++++ DATA FOR REVIEW ++++

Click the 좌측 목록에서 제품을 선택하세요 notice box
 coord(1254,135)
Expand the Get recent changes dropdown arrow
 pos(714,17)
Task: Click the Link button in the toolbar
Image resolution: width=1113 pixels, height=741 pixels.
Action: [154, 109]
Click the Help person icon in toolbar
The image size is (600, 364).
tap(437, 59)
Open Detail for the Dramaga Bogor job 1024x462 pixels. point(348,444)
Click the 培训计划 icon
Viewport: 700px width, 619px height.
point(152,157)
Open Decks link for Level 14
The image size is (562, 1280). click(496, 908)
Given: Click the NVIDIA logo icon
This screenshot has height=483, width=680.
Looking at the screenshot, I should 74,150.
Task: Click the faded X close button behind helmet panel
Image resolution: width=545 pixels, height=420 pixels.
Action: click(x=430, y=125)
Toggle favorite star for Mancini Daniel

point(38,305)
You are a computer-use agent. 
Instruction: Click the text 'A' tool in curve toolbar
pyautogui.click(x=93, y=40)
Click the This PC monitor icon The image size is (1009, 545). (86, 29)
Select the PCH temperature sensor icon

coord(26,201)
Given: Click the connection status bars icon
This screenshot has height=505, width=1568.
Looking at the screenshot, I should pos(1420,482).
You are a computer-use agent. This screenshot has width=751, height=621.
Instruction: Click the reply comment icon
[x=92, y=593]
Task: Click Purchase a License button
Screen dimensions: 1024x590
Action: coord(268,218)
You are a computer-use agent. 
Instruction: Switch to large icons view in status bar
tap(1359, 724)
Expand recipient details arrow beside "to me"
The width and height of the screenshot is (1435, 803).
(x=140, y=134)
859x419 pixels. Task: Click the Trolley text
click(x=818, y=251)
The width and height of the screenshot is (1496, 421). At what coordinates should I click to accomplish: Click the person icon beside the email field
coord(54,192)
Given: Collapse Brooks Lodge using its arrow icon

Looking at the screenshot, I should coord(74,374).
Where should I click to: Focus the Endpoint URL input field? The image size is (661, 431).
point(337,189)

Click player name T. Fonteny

++++

INSTRUCTIONS TO FOLLOW: Looking at the data above, report how many of its lines include the word "button". The number alone is the answer.

ANSWER FOR THE TASK: 3